Keywords: 3D foundation model, model specialization, robust optimization, low rank adaptation, self-supervised learning
TL;DR: An efficient test-time self-calibration pipeline to specialize a 3D foundation model to a target scene in 5 min on a single GPU.
Abstract: Emerging 3D geometric foundation models, such as DUSt3R, offer a promising approach for in-the-wild 3D vision tasks.
However, due to the high-dimensional nature of the problem space and scarcity of high-quality 3D data,
these pre-trained models still struggle to generalize to many challenging circumstances,
such as limited view overlap or low lighting.

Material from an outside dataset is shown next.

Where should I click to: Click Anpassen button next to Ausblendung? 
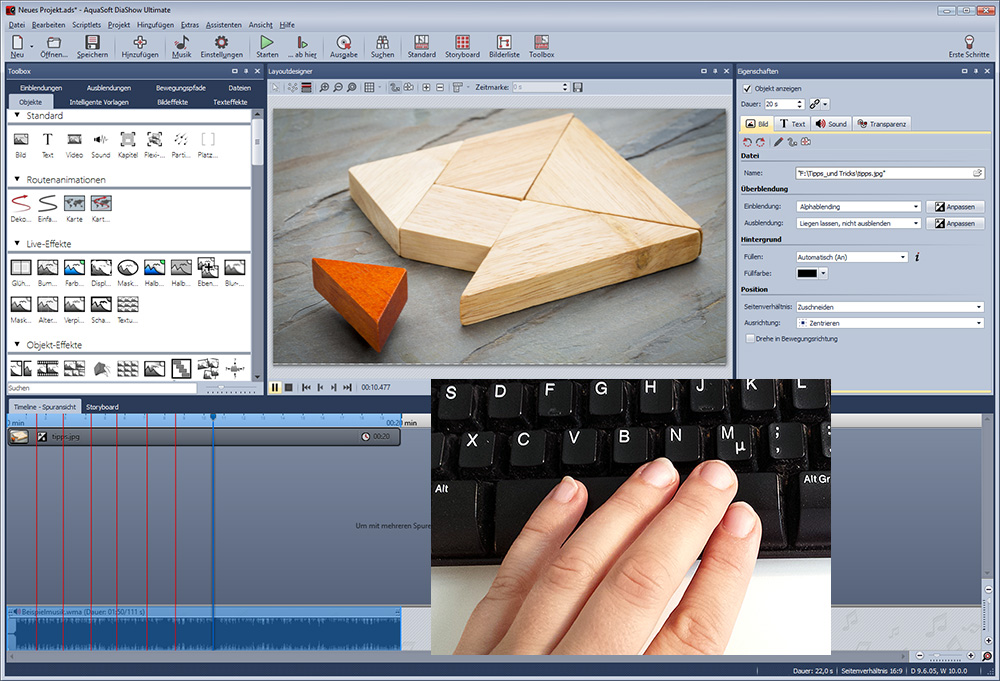pyautogui.click(x=953, y=223)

To address this, we propose LoRA3D, an efficient self-calibration pipeline to *specialize* the pre-trained models to target scenes using their own multi-view predictions.
Taking sparse RGB images as input, we leverage robust optimization techniques to refine multi-view predictions and align them into a global coordinate frame.

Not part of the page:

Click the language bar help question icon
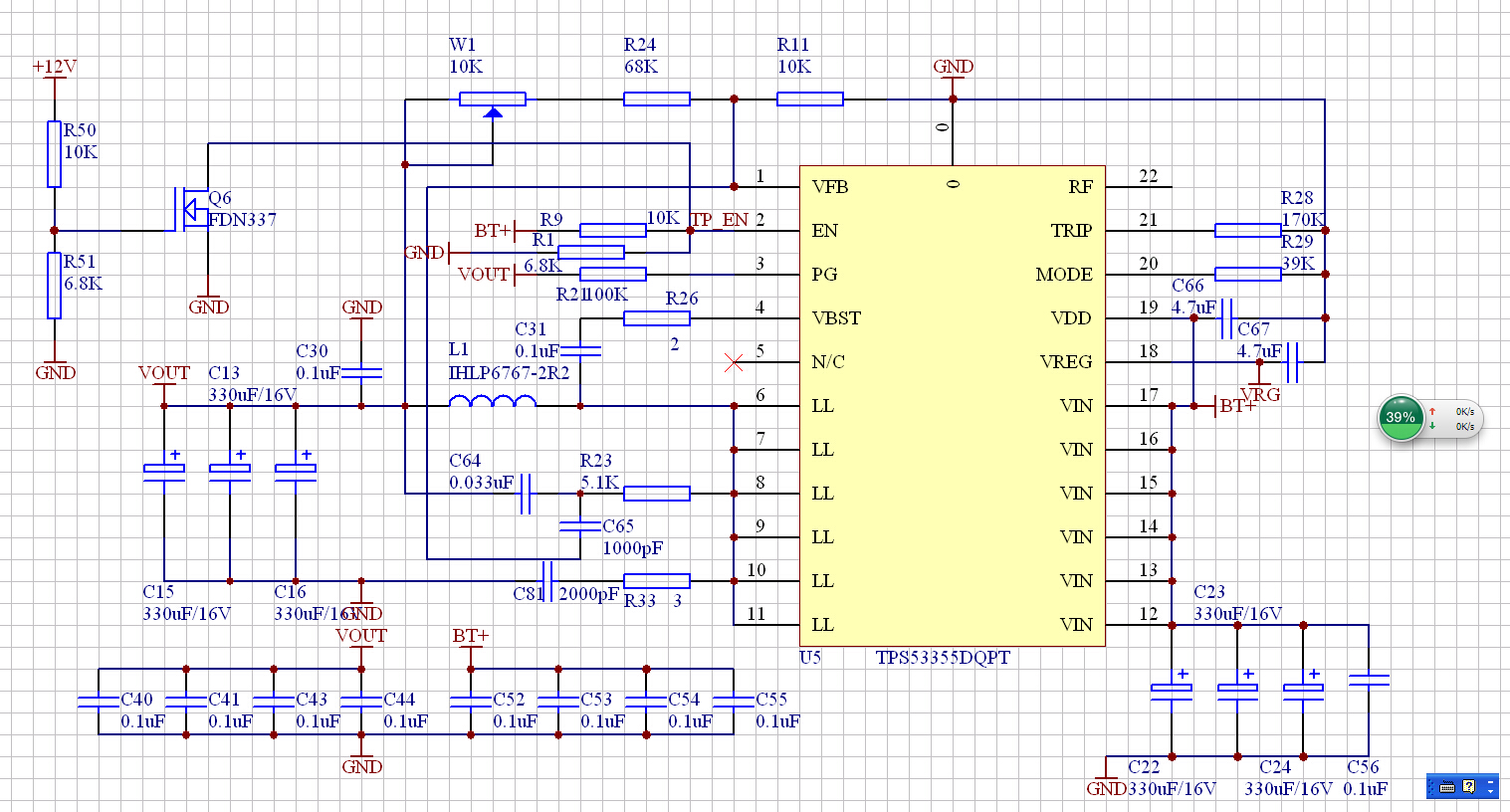Image resolution: width=1510 pixels, height=812 pixels. tap(1468, 787)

In particular, we incorporate prediction confidence into the geometric optimization process,
automatically re-weighting the confidence to better reflect point estimation accuracy.

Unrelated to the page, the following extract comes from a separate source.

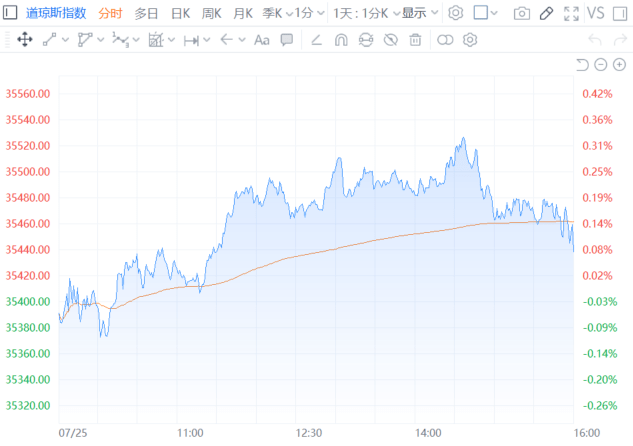Select the crosshair move tool
The width and height of the screenshot is (633, 446).
tap(24, 40)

We use the calibrated confidence to generate high-quality pseudo labels for the calibrating views and fine-tune the models using low-rank adaptation (LoRA) on the pseudo-labeled data.
Our method does not require any external priors or manual labels. It completes the self-calibration process on a **single standard GPU within just 5 minutes**.
Each low-rank adapter requires only **18MB** of storage.
We evaluated our method on **more than 160 scenes** from the Replica, TUM and Waymo Open datasets,
achieving up to **88\% performance improvement** on 3D reconstruction, multi-view pose estimation and novel-view rendering.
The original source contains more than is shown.